The compression resistance of foam is influenced by various factors, including the structure of the foam’s chain segments, intermolecular chemical bond energy, polymer crystallinity, phase separation degree, isocyanate structure, and the ratio of isocyanates used.
Formation and Characteristics of Slow Rebound Foam
Slow rebound foam is produced by reacting high molecular weight polyols with low molecular weight polyols and isocyanates. High molecular weight polyols create soft segments that are large in volume, have low crosslink density, and high activity, making them easy to compress and quick to recover after the pressure is released. Conversely, low molecular weight polyols form hard segments that are small in volume, have high crosslink density, and low activity, making them difficult to compress and slow to recover. This results in the characteristic slow rebound of the foam, which is fundamental to its manufacturing.
The differences in properties between the soft and hard segments lead to a degree of phase separation. Without phase separation, the foam would behave as a tightly bound whole, compressing and expanding uniformly. However, due to the varied molecular structures and uneven molecular weight distribution of the chain segments, complete phase separation is unavoidable. Slight phase separation causes some hard segments to recover less efficiently, ultimately hindering the soft segments and leading to shrinkage.
Crystallinity of Hard Segments
The higher crystallinity of hard segments compared to soft segments also contributes to poor recovery. In slow rebound foam, the close crosslink points and high crosslink density of hard segments result in smaller molecules that tend to aggregate. The presence of hydrogen bonds increases the crystallinity and cohesion of the material. Compression alters the aggregation state, making it easier for polar groups to fuse. Upon release, the strong cohesive forces of the new aggregation state hinder the return to the original state, causing shrinkage.

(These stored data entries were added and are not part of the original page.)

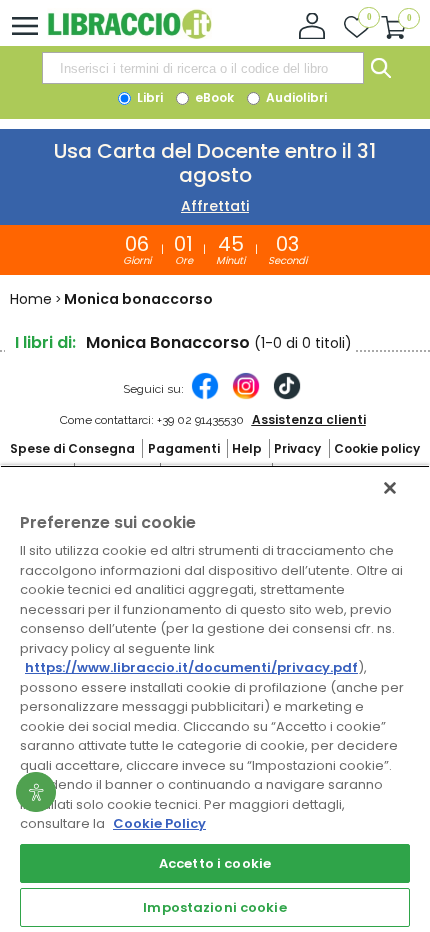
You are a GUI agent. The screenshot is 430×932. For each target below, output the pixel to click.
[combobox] (203, 68)
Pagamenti (184, 448)
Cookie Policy (159, 823)
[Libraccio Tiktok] (287, 396)
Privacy (297, 448)
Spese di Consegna (72, 448)
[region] (215, 698)
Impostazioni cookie (214, 907)
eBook (213, 97)
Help (247, 448)
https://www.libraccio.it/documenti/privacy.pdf (191, 667)
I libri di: (45, 342)
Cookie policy (377, 448)
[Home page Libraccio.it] (129, 34)
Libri (148, 97)
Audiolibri (295, 97)
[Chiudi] (390, 488)
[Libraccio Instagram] (246, 396)
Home (31, 299)
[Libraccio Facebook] (205, 396)
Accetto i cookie (215, 863)
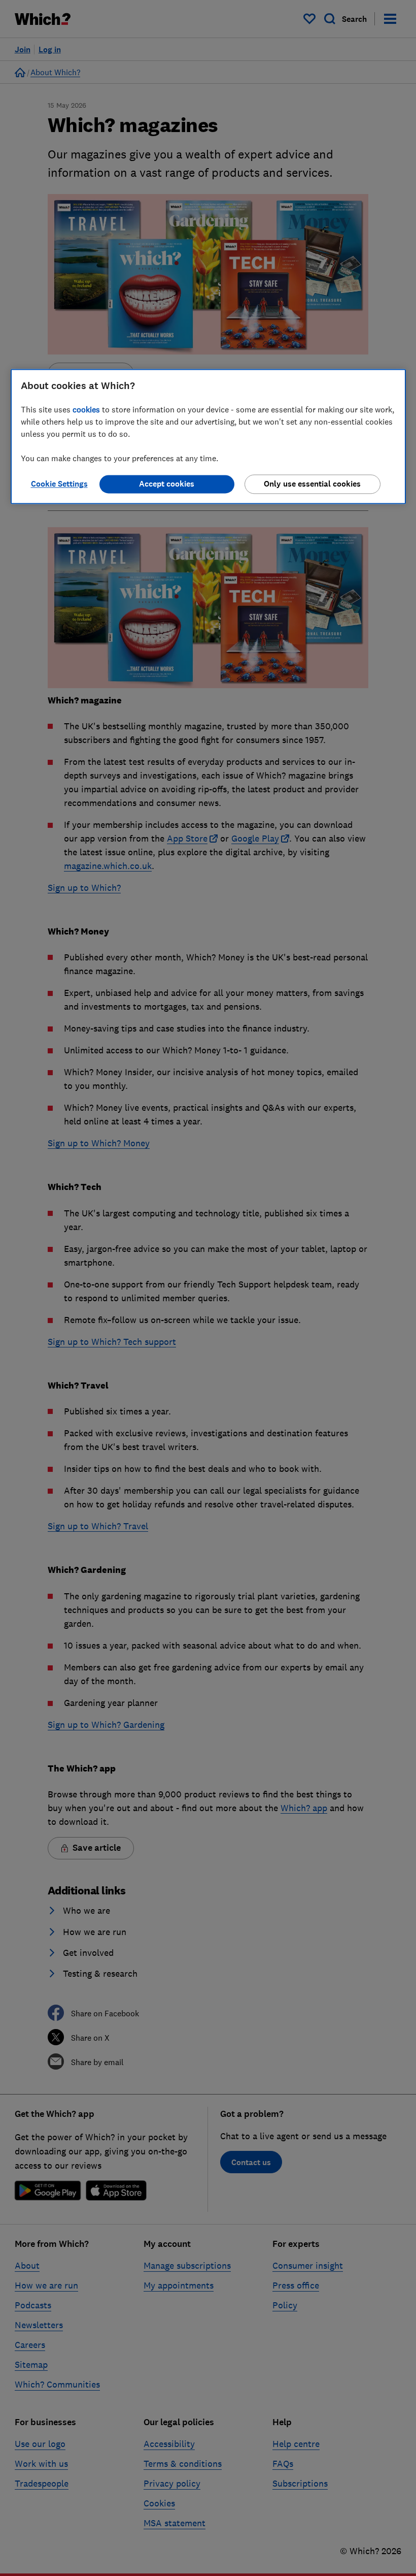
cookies (86, 409)
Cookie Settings (59, 483)
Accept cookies (166, 483)
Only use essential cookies (312, 483)
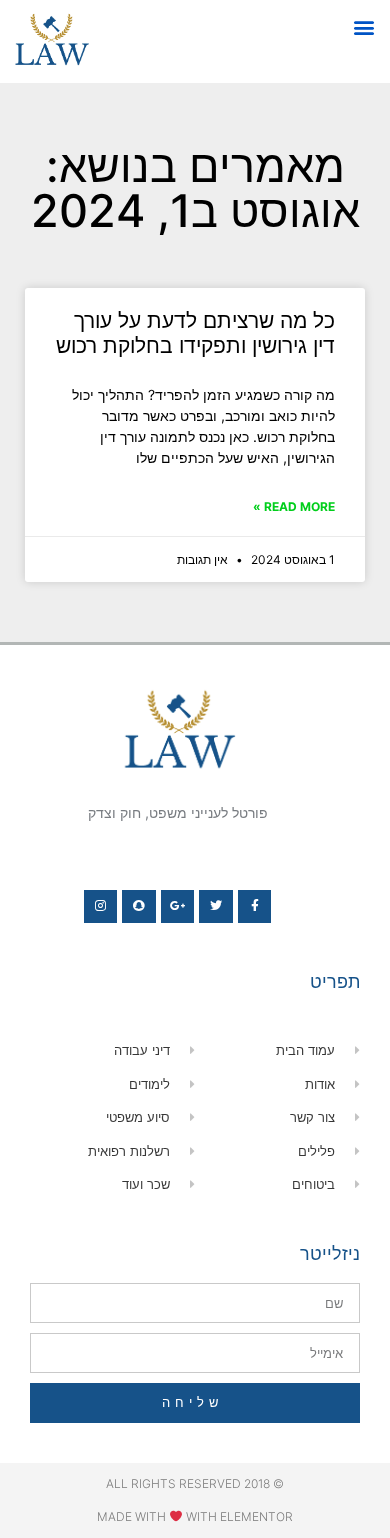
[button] (363, 26)
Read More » (294, 506)
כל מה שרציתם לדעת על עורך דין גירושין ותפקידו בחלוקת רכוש (195, 333)
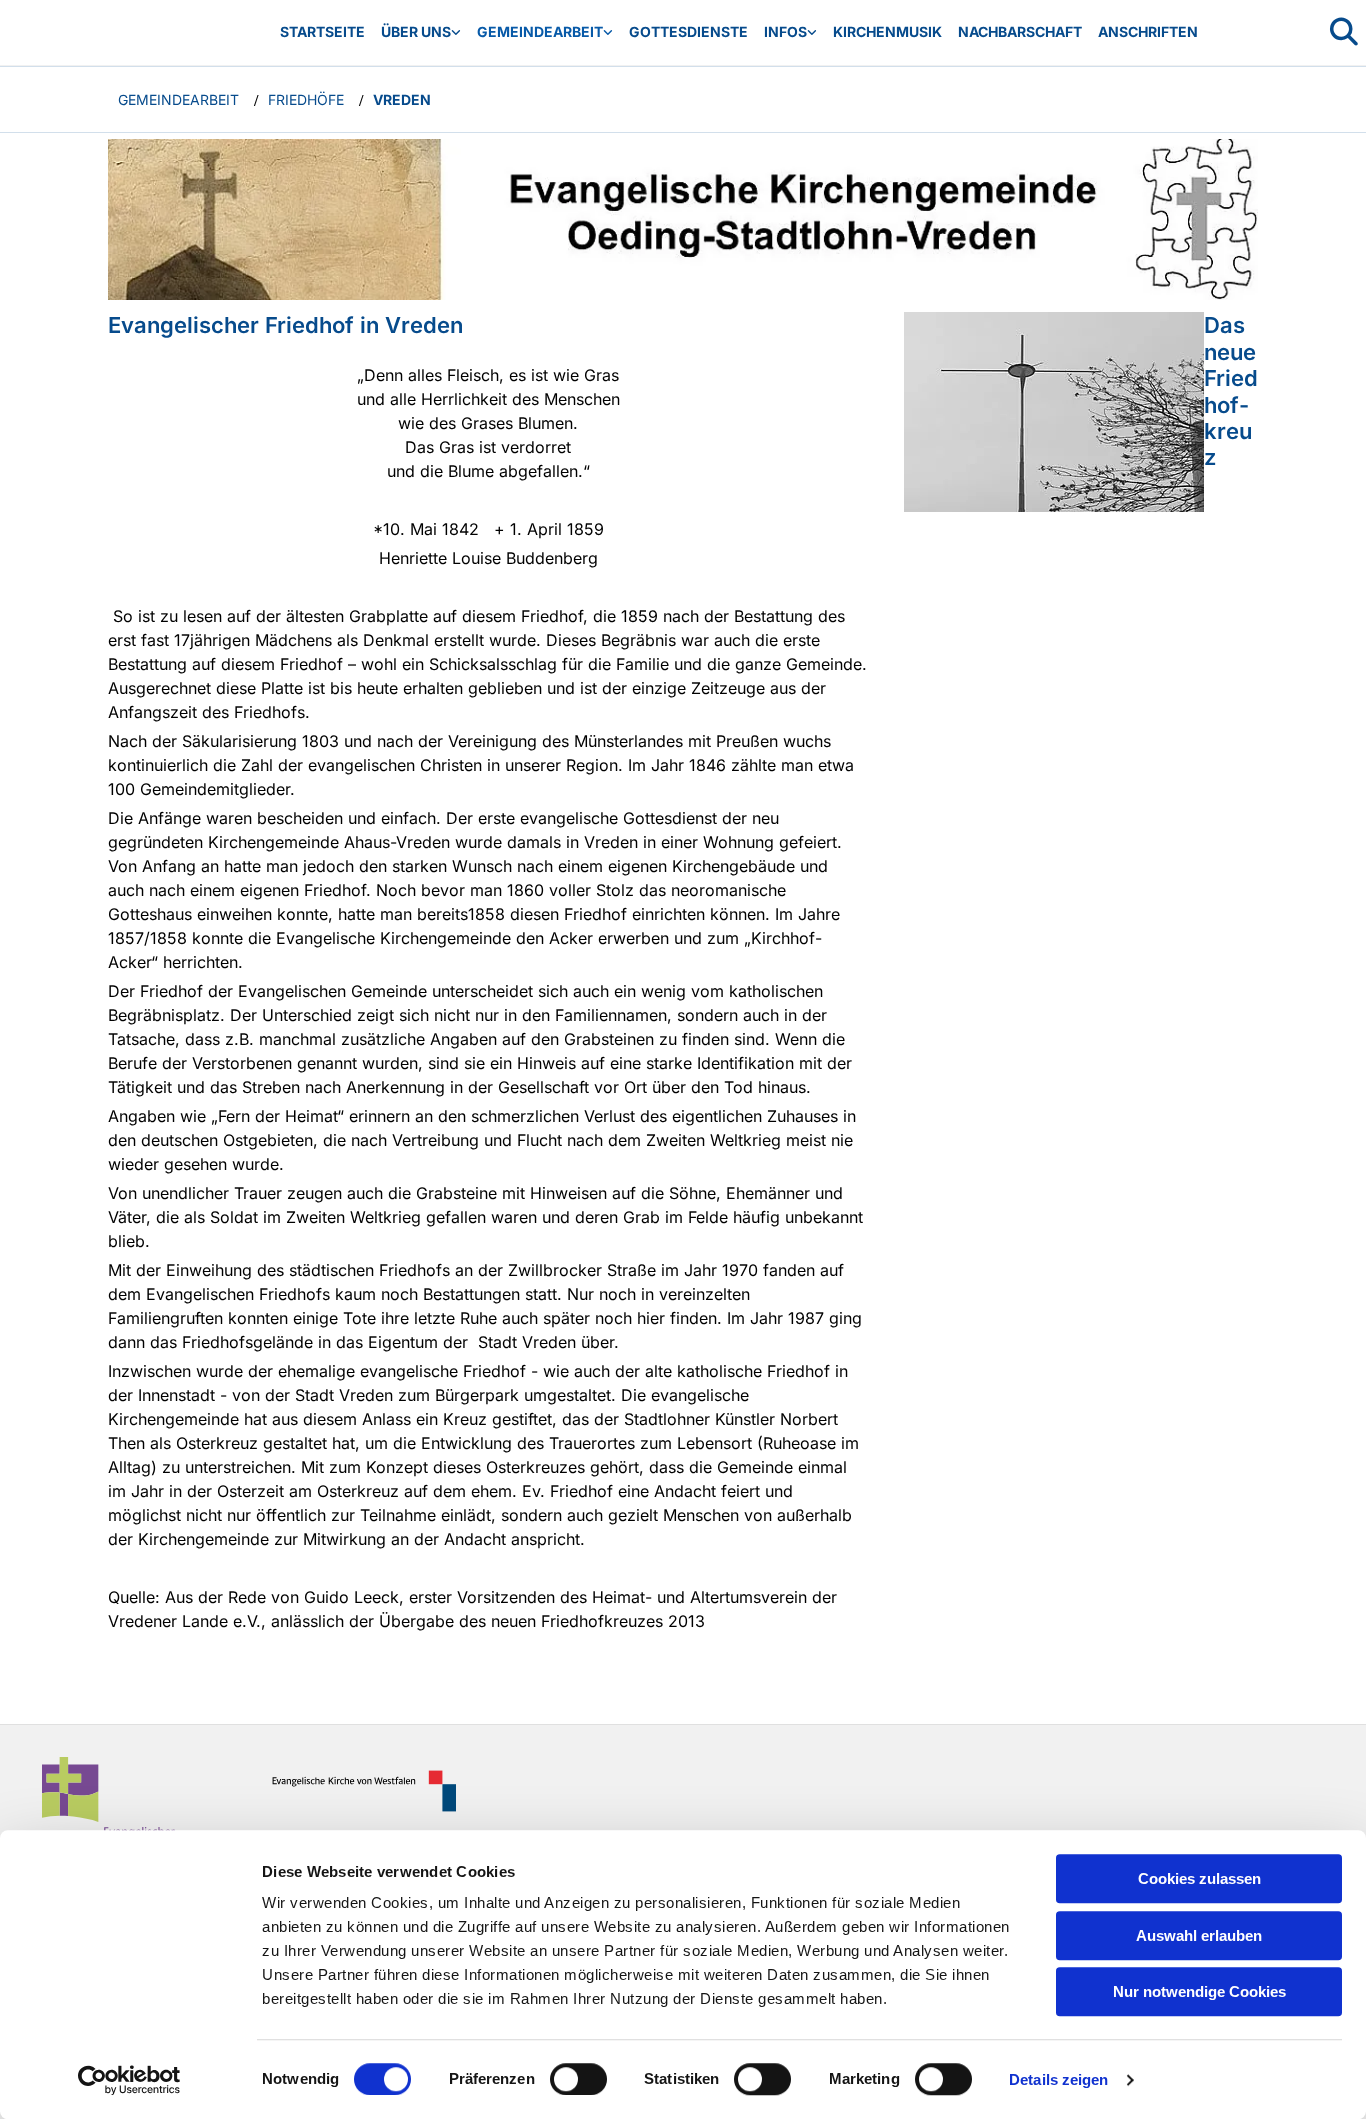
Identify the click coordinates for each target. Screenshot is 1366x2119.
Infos (785, 31)
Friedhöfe (306, 99)
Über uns (416, 31)
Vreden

Impact of Isocyanate Structure
The structure of isocyanates, such as TDI (toluene diisocyanate), affects the foam’s compression resistance. The two NCO groups in TDI molecules are positioned at 2,4- and 2,6- positions with a certain angle, making them prone to deformation under stress, especially during hot pressing. This deformation and heat loss are particularly evident in bra cup foams, complicating recovery.
Isocyanate Index
The low NCO index in the preparation of slow rebound foam also contributes to poor recovery. While the NCO index of regular foam exceeds 100, it is typically between 85-95 in slow rebound foam, meaning 5-15% of hydroxyl groups do not participate in the reaction. Consequently, the foam lacks a fully integrated network, with many independent chain segments internally.
Solutions to Improve Compression Resistance of Slow Rebound Foam:
- Using High EO Polyether
Replace some slow rebound polyether with high EO (ethylene oxide) polyether, which has a low hydroxyl value and high molecular weight. This reduces phase separation and crystallinity.
High EO polyether’s flexible segments enhance the slow rebound effect and improve low-temperature resistance.
- Adding Polyether-Modified Polyester
Incorporating a small amount of polyether-modified polyester increases internal cohesion due to the ester groups in the polyester segments, enhancing tensile and compressive strength.
- Using High-Functionality Polyether as Crosslinking Agents
Employing high molecular weight polyether as a crosslinking agent and substituting ordinary polyether with high-activity polyether disrupts chain segment distribution, reduces phase separation, increases reaction degree, and decreases crystallinity.
- Incorporating MDI
Using MDI (methylene diphenyl diisocyanate) or adding MDI to TDI improves compression resistance and reduces heat loss. Modified MDI, due to its high branching and intramolecular cyclization, offers better compression resistance compared to pure TDI.